«Noi leccesi siamo barocchi fino nell’anima». Sembra quasi un’ammissione di colpa quella di Antonio Romano. Eppure si fa fatica a pensarlo “barocco”. Soprattutto quando si osservano i marchi (o brand, come preferisce chiamarli) che lui, designer dal tratto essenziale, ha creato in più di trent’anni di attività col suo studio Inarea. Centinaia di loghi entrati nell’immaginario italiano con la loro forza di persuasione: dalla farfallina Rai al quadrato della Cgil passando per i marchi di Tim o Edison.
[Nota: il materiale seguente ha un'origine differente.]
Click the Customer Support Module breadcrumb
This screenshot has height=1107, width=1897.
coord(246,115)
«Vorrei partire da una premessa che in Salento è quasi un gioco». Prego architetto. «In genere dico: “Sono di Lecce”. Ma un leccese di città domanderebbe subito: “Lecce Lecce?”. Ebbene, no. Non sono di “Lecce Lecce”. Sono della provincia, essendo nato a Maglie». Ma Maglie è a trenta chilometri dal capoluogo. «Lì vive mia mamma. Ogni mese ci torno. Ma ho lasciato il Salento quasi quarant’anni fa». Una mente in fuga. «Come molti emigrati guardo la mia terra con occhi romantici. Quando negli anni Settanta parlavo del Salento a Milano, molti mi domandavano: ma dove sta?». Invece oggi va di moda. «Ed è una benedizione. Prendiamo il caso delle masserie: erano l’emblema della povertà delle nostre campagne. Sono state abbandonate quando i contadini si sono trasferiti al Nord o fuori Italia per diventare operai. Poi è successo che una certa borghesia del Settentrione ha scoperto il Salento e ha cominciato a comprare questi complessi rurali recuperandoli. Se oggi dico masserie, nessuno le associa più all’indigenza».
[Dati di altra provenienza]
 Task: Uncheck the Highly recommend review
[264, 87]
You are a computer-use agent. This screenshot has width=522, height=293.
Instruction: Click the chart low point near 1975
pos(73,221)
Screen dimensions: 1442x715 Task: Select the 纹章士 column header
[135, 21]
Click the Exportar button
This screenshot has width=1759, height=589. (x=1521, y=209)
Anche “Lecce Lecce” è risorta. «Facendo una passeggiata nel centro storico, troviamo decine di locali di giovani neo-laureati che hanno deciso di restare e di dedicarsi ad attività che un tempo erano prerogativa di persone poco alfabetizzate. In questo loro coraggio c’è l’abilità di convertire il substrato acquisito e di integrare la tradizione con i linguaggi contemporanei».
È un po’ la sfida della Capitale europea della cultura. «Sa qual è la differenza fra un meridionale e un settentrionale? Non certo l’intelligenza. Anzi, gli uomini e le donne del Sud dispongono di doti straordinarie. Il problema è che il pensiero esaurisce l’azione». Eppure il nostro Sud può parlare a tutto il continente. «Il Nord Europa – sostiene il designer – ha bisogno di relazioni più tattili che sono proprie dell’uomo mediterraneo. Tutto ciò renderebbe quel mondo meno legato alle forme e alla freddezza. Lavorando in Germania, posso dire che, se siamo precisi e puntuali, piacciamo molto ai tedeschi perché riusciamo a sorprenderli».
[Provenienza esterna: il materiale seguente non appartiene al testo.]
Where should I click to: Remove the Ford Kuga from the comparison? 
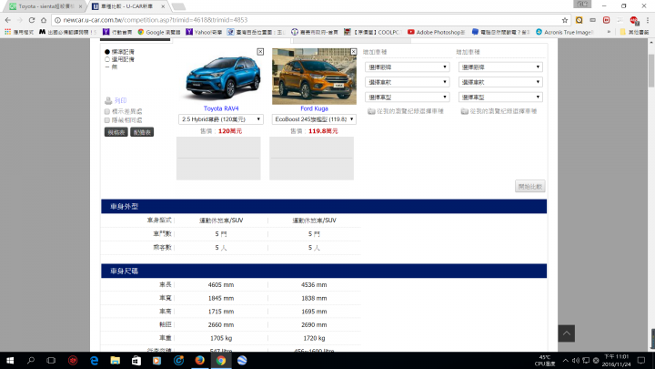tap(354, 52)
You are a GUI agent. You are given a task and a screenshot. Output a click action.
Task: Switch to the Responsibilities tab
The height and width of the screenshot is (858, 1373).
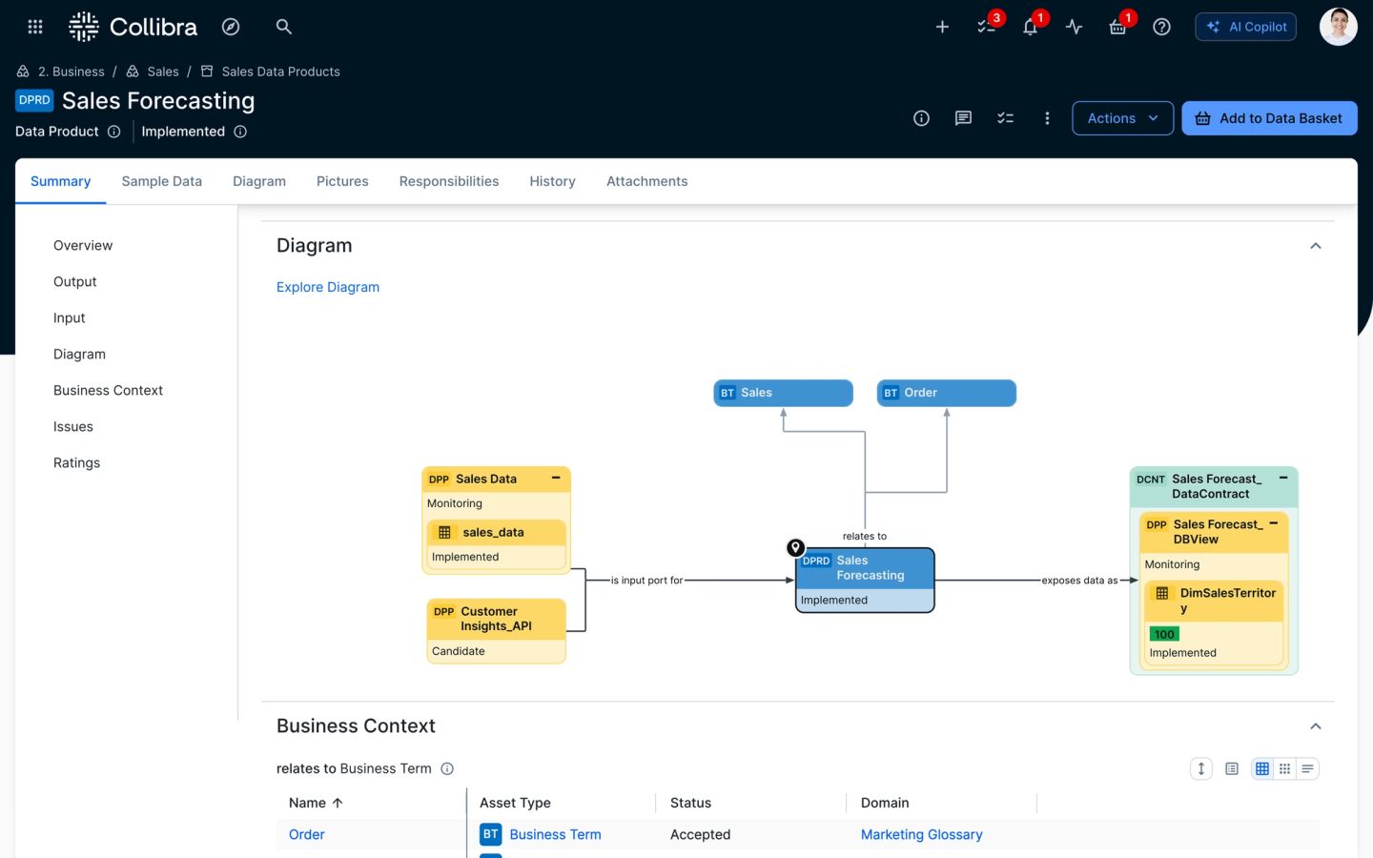(x=448, y=181)
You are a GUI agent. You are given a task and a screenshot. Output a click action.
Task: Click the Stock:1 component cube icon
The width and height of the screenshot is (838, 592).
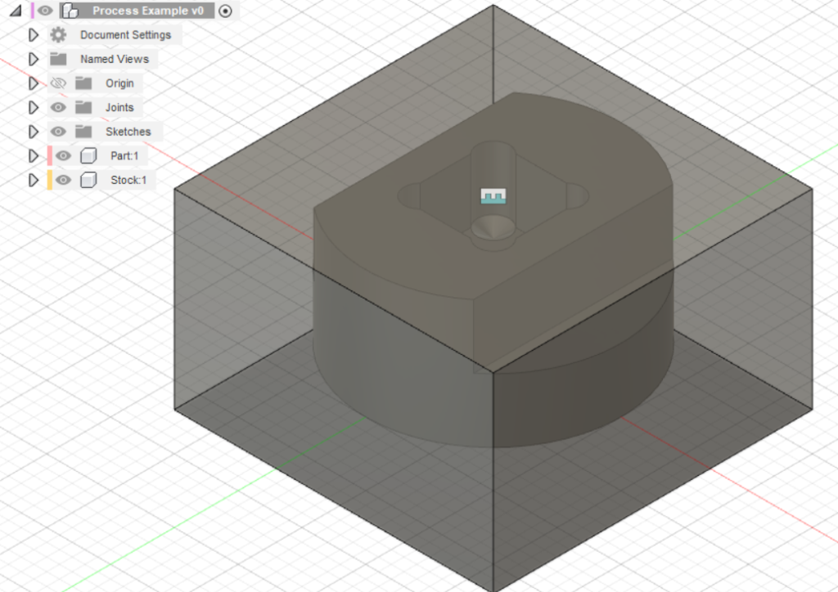click(88, 180)
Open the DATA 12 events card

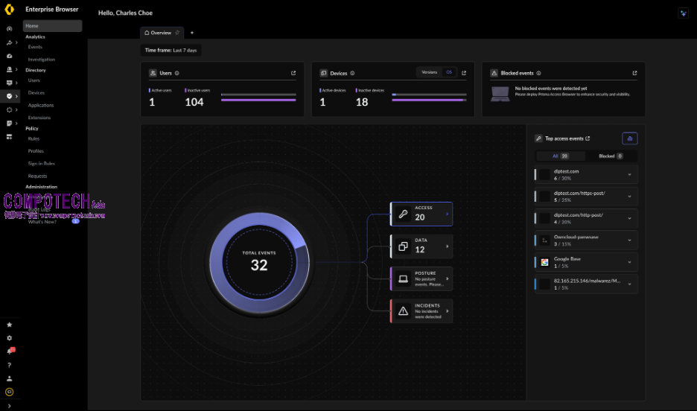tap(421, 246)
A proposito come descriverebbe Lecce a un collega estero? «La luce dà l’impronta al Salento, mentre il Barocco è l’elemento linguistico che caratterizza il territorio. Tra l’altro il Barocco leccese non è di stucchi ma di pietra. Aggiungo un’altra peculiarità. Osserviamo la Basilica di Santa Croce: la sua facciata è come un merletto. Ciò fa ritenere che all’interno si trovi una ricchezza equivalente. Invece le navate sono asciutte e linde. Questo contrasto è uno specchio del nostro modo di essere». Un’identità complessa, la vostra. «Certo, come dimostra anche l’architettura del paesaggio disegnata dagli ulivi. Che sono autentiche sculture naturali ma anche simboli eloquenti della contorsione psicologica che caratterizza noi salentini, incapaci di vivere gli eventi secondo una logica lineare ma al tempo stesso in grado di impensabili guizzi creativi».
Questa è la terra dei ritmi dilatati. «C’è un brano di un cantautore locale, Mino De Santis, che mi commuove ogni volta che lo sento. Dice Salentu lentu lentu. In queste parole c’è la nostra essenza». Che piace in fin dei conti. «Però arriva il momento in cui serve un incoraggiamento. Ecco, il Sud ha bisogno di prendere coscienza delle sue potenzialità. Mettiamo al bando il lamento e le logiche assistenzialiste. Occorre essere ingegneri del nostro futuro. E la Capitale della cultura può aiutare».